Candelaria

Crítica de Javier Mattio - La Voz del Interior

La caída del muro de Berlín, el fin de la URSS y el inicio del desasosegante “Período especial” de hambruna y apagones sumieron a Cuba en su tercera edad en la década de 1990: un periodo de declive, pero también una oportunidad para renacer. El estado se cosas se encarna de manera tan delicada como evidente en una pareja entrada en años en Candelaria, tercer filme del colombiano Jhonny Hendrix. Victor Hugo (Alden Knight) y Candelaria (Verónica Lynn) componen un vínculo interracial basado en la amistad sentimental, el humor y –sobre todo– las penas, agudizadas por la supervivencia cotidiana en una Habana agónica en la que escasean recursos y hay que improvisar labores innobles, trueques o empeños para sobrevivir.

Es justamente en la rutina de su trabajo como lavandera que Candelaria encuentra y hace suya una cámara de video con la que más tarde Victor Hugo la registra en furtivas y domésticas filmaciones eróticas. Así la renovada sexualidad mutua destella en clave de fábula social, picaresca y voyeurista de senectud, y en los pliegues del cuerpo de Candelaria se materializa la desnudez añeja que deja tras de sí la revolución cubana.
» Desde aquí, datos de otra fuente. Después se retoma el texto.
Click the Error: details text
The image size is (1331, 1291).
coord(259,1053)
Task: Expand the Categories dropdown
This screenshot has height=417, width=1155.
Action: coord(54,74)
A Candelaria le espera una última vuelta de tuerca en la propuesta de comercialización de los videos íntimos, que le llega al matrimonio después de que una de sus cintas caiga en manos ajenas. Así, la película se desvía del romanticismo crepuscular à la Elsa y Fred caribeña para bordear el subgénero del lucro explícito-amateur de Torremolinos 73 o Zack y Miri hacen una porno.

El carácter sexual “extremo” (tal la categoría designada en el filme para englobar la mercancía que producen Victor Hugo y Candelaria) queda fuera de campo: Candelaria es tierna, pudorosa, aun preciosista, como puede apreciarse en los planos frontales de la bellamente decadente Cuba. Entre el desencanto y la promesa, la cinta se desvanece en sus contrastes.